Material for this task:
□ □ □

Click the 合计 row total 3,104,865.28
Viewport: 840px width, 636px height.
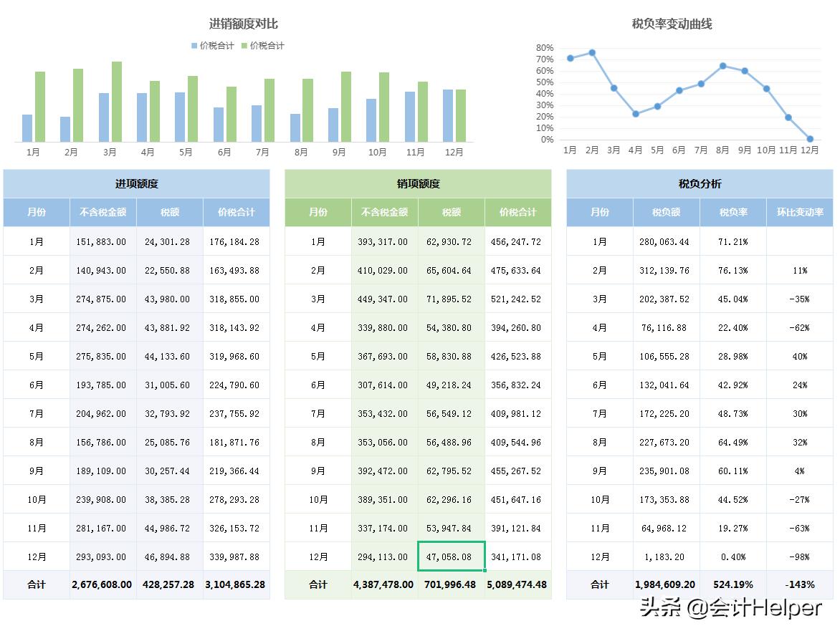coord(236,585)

□ □ □

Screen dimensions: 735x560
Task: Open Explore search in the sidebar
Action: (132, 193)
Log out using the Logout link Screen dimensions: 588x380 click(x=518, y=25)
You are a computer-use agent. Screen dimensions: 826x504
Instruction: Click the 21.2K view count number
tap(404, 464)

□ □ □

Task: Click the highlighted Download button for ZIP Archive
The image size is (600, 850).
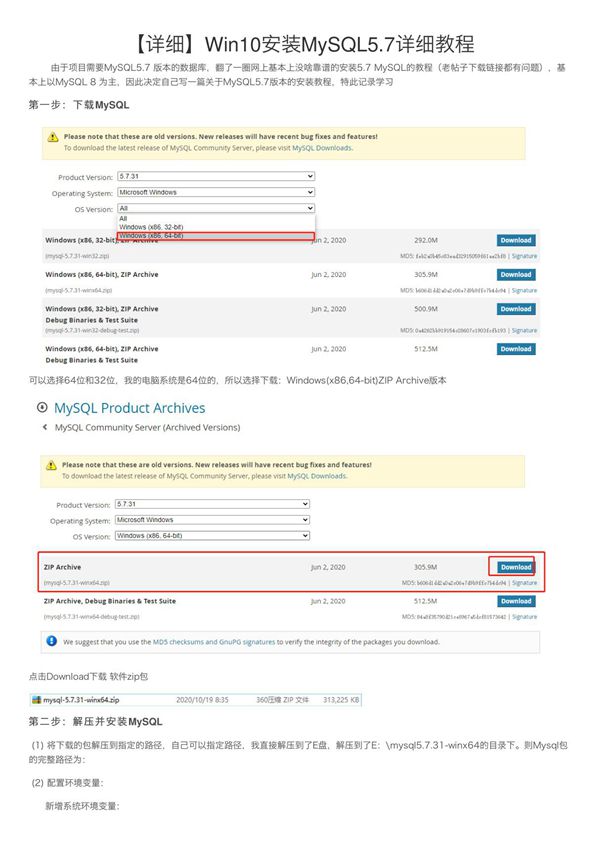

□ □ □

What you give back should be only the lines of the records above, starting at the line with "Task: Click the" and ending at the line with "The image size is (600, 850).", restated word for word.

Exercise result:
Task: Click the highlighted Download button for ZIP Archive
The image size is (600, 850).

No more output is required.